Menteri Haji dan Umrah Mochamad Irfan Yusuf memeluk seorang haji tuna netra saat mengunjungi Asrama Haji Makassar, di Makassar, Sulawesi Selatan, Ahad (14/6/2026). Menteri Haji dan Umrah mengunjungi Asrama Haji Makassar untuk memastikan proses kedatangan di debarkasi Makassar yang melayani jamaah haji dari delapan provinsi berjalan dengan lancar dan baik.

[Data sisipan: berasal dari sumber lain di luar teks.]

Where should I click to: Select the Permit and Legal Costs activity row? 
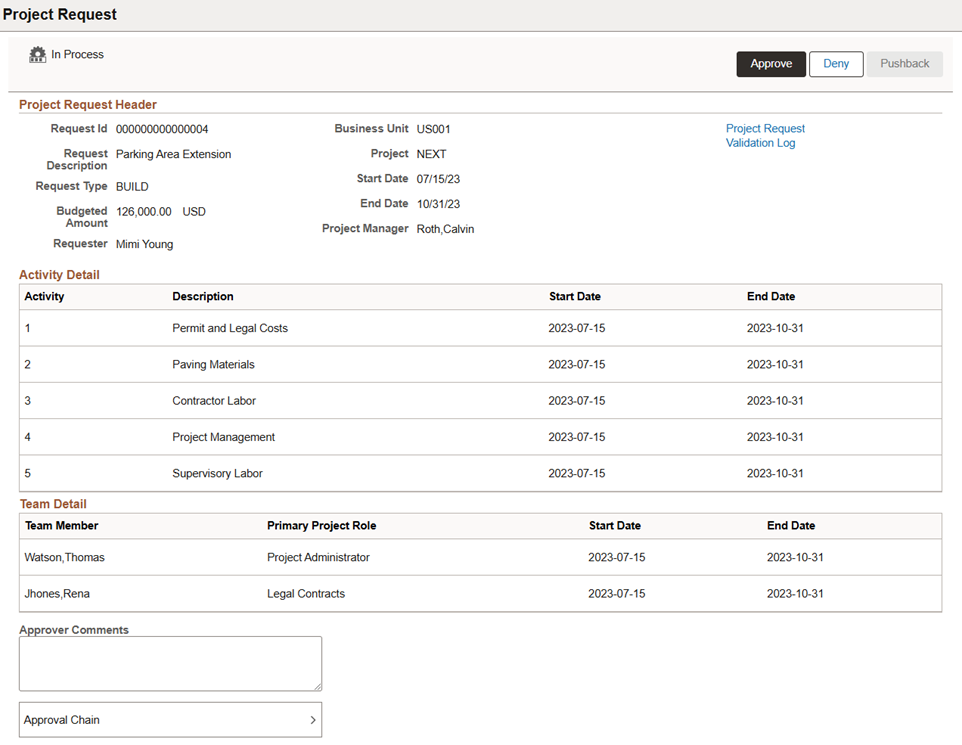point(230,328)
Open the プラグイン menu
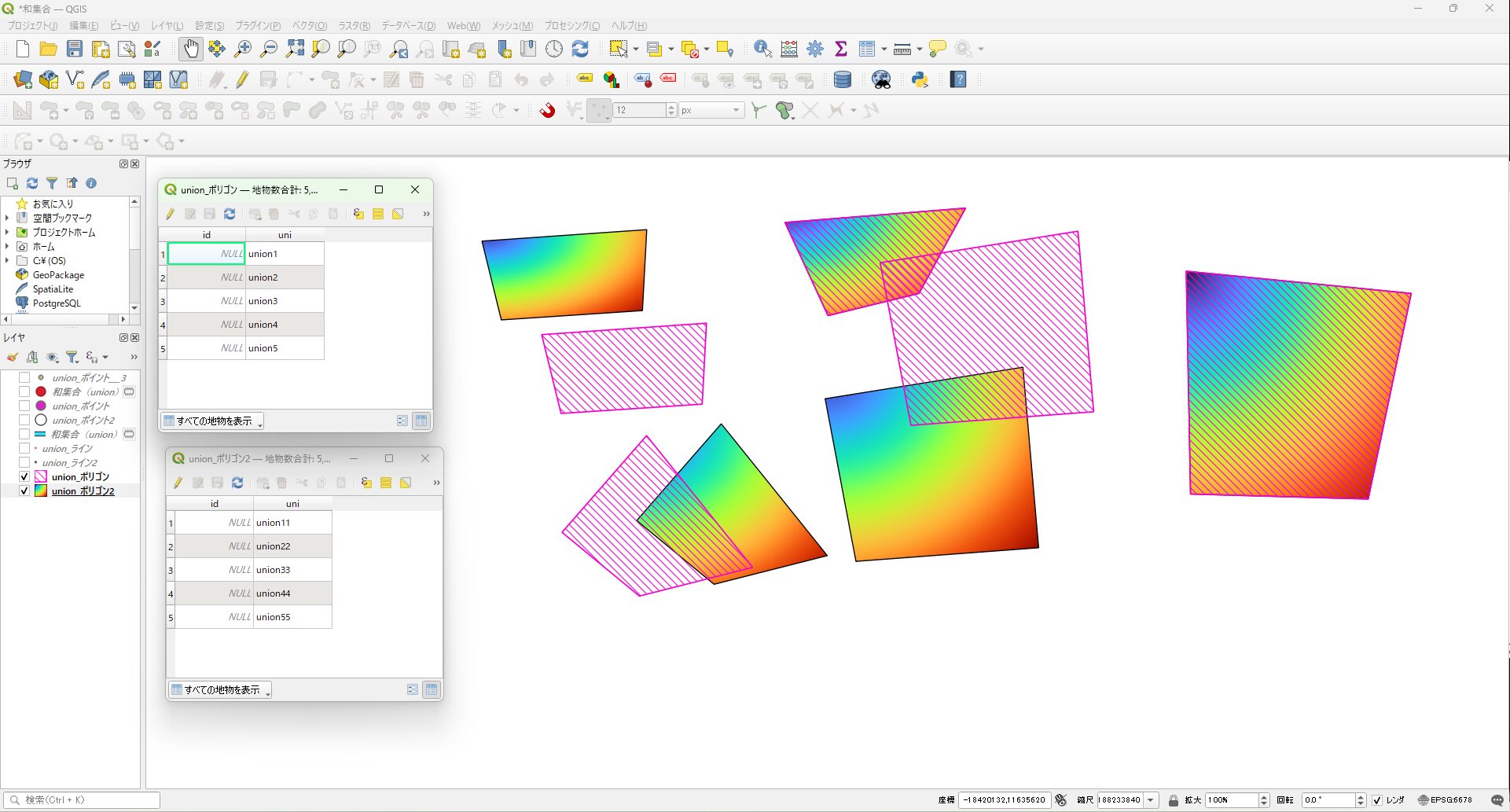Viewport: 1510px width, 812px height. pos(258,26)
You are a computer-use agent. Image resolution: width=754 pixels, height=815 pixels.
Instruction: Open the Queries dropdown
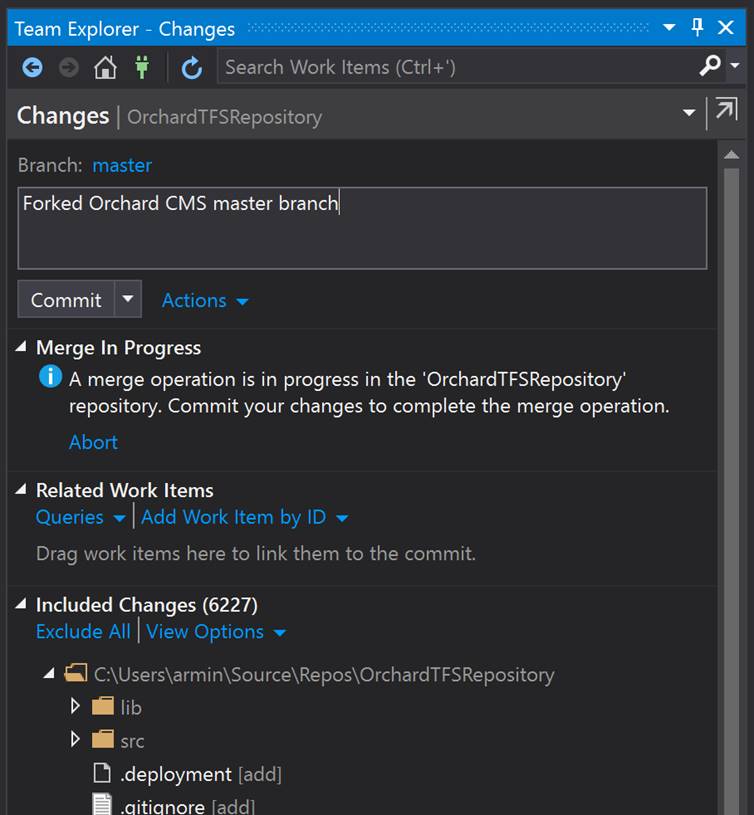point(81,517)
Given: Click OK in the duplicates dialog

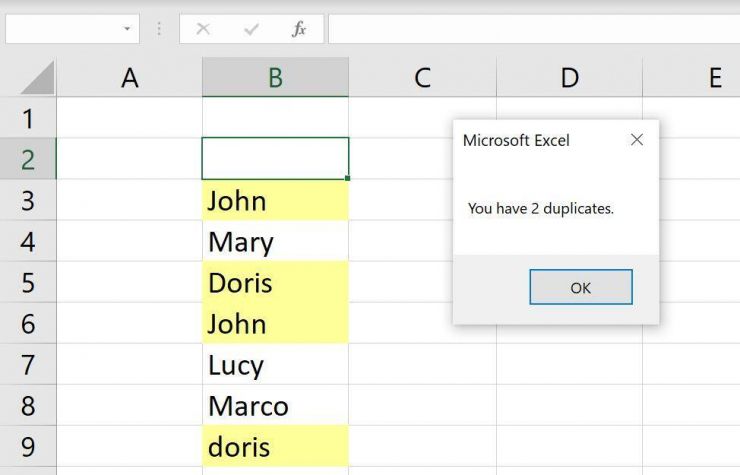Looking at the screenshot, I should coord(580,287).
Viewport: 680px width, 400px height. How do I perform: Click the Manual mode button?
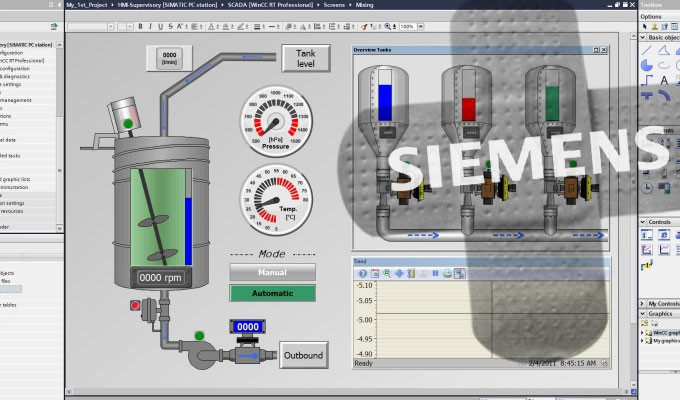coord(272,272)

REPUBLIKA.CO.ID,JAKARTA — Menteri Haji dan Umrah (Menhaj) Republik Indonesia Mochamad Irfan Yusuf mengatakan, pemerintah tengah mengupayakan efisiensi pelaksanaan ibadah haji dengan mengurangi masa tinggal jamaah haji Indonesia di Arab Saudi melalui penambahan slot penerbangan dari kedua negara.
Menhaj mengatakan, upaya tersebut dibahas dalam pertemuannya dengan Menteri Transportasi dan Layanan Logistik Arab Saudi, Saleh bin Nasser Al-Jasser, yang menyatakan dukungan terhadap rencana tersebut.
“Tadi sore pembicaraan kita berkaitan dengan, pertama, pemerintah Saudi sangat mendukung program rencana kita membangun Kampung Haji dan mereka berharap segera dimulai pembangunannya,"kata dia.
Selain pembangunan Kampung Haji, Menhaj Irfan mengatakan kedua pihak juga membahas langkah untuk efisiensi penyelenggaraan ibadah haji Indonesia melalui pengurangan masa tinggal jamaah di Arab Saudi.
"Kita juga minta dalam rangka mengefisienkan pelaksanaan haji kita berupaya mengurangi masa tinggal di Saudi dengan cara menambah slot penerbangan dari Saudi maupun dari Indonesia sehingga itu akan bisa mengurangi masa tinggal di Saudi. Alhamdulillah Yang Mulia Menteri Transportasi Saudi juga memberikan dukungannya,"kata dia.
Saat ditanya apakah efisiensi tersebut dilakukan untuk mengurangi biaya haji yang harus ditanggung jamaah, Irfan mengatakan pembahasan mengenai komponen biaya merupakan mekanisme yang berbeda. Namun ia meyakini kebijakan tersebut akan memberikan pengaruh.
“Oh itu nanti beda lagi, nanti ada itu perhitungan yang berbeda lagi. Insya Allah berpengaruh nanti,” ucapnya.